Following the introduction of these altered payloads in South Korea, Fluffy immediately referred to themselves as Nebomi and continued with ransomware attacks. The Seoul Central District Prosecutors' Office announced in November 2023 that accomplices assisting them in South Korea were prosecuted. According to the announcement, during the process of investigating the suspects, records of funds being transferred to Lazarus Group were also discovered. It is unclear whether it is related to the ongoing ransomware investigation, but according to a media report in December 2023, The Supreme Court of Korea claimed that it experienced a cyberattack by the Lazarus Group, resulting in the leakage of sensitive data.

Fluffy is presumed to assist in the distribution of various types of ransomware, ranging from Magniber and REvil to LockBit, leveraging successful cases of watering hole attacks they have executed.

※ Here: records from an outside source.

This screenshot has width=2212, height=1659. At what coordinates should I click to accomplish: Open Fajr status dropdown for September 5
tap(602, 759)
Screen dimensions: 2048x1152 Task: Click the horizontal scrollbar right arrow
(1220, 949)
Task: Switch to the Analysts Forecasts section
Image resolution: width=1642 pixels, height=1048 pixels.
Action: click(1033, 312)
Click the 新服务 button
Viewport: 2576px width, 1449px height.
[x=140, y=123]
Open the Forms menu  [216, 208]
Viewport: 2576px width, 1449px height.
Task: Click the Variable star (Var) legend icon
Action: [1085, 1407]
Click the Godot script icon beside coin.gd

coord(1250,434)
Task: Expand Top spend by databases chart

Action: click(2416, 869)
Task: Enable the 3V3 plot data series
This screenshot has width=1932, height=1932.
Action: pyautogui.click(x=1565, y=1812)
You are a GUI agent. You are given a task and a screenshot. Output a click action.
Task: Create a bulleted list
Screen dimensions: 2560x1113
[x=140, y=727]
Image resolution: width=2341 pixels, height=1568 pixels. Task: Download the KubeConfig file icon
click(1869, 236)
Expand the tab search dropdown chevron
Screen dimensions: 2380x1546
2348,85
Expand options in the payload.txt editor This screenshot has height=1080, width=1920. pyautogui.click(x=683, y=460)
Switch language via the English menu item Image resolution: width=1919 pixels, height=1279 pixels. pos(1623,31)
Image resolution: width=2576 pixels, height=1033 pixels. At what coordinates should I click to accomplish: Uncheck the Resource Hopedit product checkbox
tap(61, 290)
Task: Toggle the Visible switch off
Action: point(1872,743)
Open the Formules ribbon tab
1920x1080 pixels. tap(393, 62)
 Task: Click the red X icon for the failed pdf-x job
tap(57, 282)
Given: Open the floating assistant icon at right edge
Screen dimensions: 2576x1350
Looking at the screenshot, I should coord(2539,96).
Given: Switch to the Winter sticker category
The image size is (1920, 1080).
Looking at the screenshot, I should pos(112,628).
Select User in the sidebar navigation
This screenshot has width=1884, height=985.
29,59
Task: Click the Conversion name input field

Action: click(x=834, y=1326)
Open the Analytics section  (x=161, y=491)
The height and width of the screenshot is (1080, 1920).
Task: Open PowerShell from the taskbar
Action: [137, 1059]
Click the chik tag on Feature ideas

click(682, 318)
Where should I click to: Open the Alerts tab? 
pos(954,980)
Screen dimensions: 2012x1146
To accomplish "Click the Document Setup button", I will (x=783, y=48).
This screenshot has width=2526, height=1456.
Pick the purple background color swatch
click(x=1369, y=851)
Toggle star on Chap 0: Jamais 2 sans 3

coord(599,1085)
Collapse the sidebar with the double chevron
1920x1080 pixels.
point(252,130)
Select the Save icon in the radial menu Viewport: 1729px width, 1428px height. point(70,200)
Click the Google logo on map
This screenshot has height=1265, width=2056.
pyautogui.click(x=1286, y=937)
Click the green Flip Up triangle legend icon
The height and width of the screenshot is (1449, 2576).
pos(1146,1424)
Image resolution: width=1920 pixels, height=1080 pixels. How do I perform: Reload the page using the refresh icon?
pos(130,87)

For example, it is believed that they may be implicated in incidents such as the successful cyber attack on Toshiba's French branch in May 2021, the claimed cyber attack on the Doosan Group in August 2022, and the claimed cyber attack on the National Tax Service (South Korea) in March 2023.

At times, they employed relatively simple methods, such as emails, for the distribution of REvil ransomware (also known as GandCrab). The content of these emails typically involved impersonating law enforcement agencies. The senders of these emails were two individuals under the age of 19, who claimed to have committed such crimes in response to a proposition that said, "If you join in sending ransomware, we'll share the profits." In the trial held at the Seoul Central District Court in August 2021, they were sentenced to 2 years and 1 year 6 months of imprisonment. One of them had already received a 10-year prison sentence for participating in another campaign.